§ **Exercise details**
Your reply should consist solely of the lines from the start of the material below through the line containing "सार्वजनिक परीक्षण (1041, 1122)", reproduced exactly.

§ **Source data**

- - - - -

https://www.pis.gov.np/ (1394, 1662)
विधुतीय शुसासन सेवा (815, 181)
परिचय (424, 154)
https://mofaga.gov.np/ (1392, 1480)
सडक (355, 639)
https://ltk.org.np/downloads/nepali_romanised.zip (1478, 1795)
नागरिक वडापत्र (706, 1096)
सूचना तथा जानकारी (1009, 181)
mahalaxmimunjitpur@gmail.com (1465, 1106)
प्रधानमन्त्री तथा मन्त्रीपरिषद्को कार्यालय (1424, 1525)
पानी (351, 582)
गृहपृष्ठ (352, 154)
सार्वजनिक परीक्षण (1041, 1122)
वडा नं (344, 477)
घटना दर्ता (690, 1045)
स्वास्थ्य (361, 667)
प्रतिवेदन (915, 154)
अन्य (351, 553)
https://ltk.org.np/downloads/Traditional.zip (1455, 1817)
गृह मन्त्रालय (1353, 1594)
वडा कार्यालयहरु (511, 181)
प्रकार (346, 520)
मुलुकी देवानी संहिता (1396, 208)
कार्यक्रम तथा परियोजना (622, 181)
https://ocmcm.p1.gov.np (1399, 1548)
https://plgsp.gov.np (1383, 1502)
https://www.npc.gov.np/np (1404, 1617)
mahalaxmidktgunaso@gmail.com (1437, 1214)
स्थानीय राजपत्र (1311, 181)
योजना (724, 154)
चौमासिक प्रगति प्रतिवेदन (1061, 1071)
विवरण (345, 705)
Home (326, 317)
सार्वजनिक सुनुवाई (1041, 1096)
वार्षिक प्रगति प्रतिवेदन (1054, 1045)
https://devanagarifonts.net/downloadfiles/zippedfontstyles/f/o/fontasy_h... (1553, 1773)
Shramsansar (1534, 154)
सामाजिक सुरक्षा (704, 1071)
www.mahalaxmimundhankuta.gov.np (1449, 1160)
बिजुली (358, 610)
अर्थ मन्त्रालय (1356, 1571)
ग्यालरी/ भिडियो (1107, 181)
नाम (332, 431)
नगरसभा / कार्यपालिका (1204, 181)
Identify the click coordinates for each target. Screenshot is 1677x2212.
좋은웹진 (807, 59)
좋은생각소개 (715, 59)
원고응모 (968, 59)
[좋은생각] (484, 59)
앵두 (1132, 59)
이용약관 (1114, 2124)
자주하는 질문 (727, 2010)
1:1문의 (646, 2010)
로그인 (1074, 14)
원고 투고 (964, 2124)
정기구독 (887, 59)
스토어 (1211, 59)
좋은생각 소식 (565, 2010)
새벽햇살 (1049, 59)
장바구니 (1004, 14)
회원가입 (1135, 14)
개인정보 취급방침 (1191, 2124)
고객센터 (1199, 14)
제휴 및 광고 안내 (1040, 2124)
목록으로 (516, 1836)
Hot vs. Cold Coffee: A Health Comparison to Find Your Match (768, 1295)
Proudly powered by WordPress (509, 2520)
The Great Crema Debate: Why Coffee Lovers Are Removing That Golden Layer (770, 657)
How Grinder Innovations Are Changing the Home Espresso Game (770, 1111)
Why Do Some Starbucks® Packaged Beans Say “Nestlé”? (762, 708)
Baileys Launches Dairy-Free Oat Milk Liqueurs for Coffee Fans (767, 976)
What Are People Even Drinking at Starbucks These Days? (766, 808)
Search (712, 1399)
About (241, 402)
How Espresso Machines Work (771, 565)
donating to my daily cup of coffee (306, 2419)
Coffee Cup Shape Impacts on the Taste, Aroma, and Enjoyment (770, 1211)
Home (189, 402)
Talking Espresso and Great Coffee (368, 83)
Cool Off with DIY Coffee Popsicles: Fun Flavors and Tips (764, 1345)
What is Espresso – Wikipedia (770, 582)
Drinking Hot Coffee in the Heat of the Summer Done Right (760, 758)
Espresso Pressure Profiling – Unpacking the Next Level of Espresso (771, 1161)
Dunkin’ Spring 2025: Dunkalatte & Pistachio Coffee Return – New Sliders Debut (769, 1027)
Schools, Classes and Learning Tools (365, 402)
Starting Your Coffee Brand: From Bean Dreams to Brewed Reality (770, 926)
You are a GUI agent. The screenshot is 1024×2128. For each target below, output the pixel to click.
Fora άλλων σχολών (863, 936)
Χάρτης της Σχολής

- - - - -

§ **Task answer**
https://www.pis.gov.np/ (1394, 1662)
विधुतीय शुसासन सेवा (815, 181)
परिचय (424, 154)
https://mofaga.gov.np/ (1392, 1480)
सडक (355, 639)
https://ltk.org.np/downloads/nepali_romanised.zip (1478, 1795)
नागरिक वडापत्र (706, 1096)
सूचना तथा जानकारी (1009, 181)
mahalaxmimunjitpur@gmail.com (1465, 1106)
प्रधानमन्त्री तथा मन्त्रीपरिषद्को कार्यालय (1424, 1525)
पानी (351, 582)
गृहपृष्ठ (352, 154)
सार्वजनिक परीक्षण (1041, 1122)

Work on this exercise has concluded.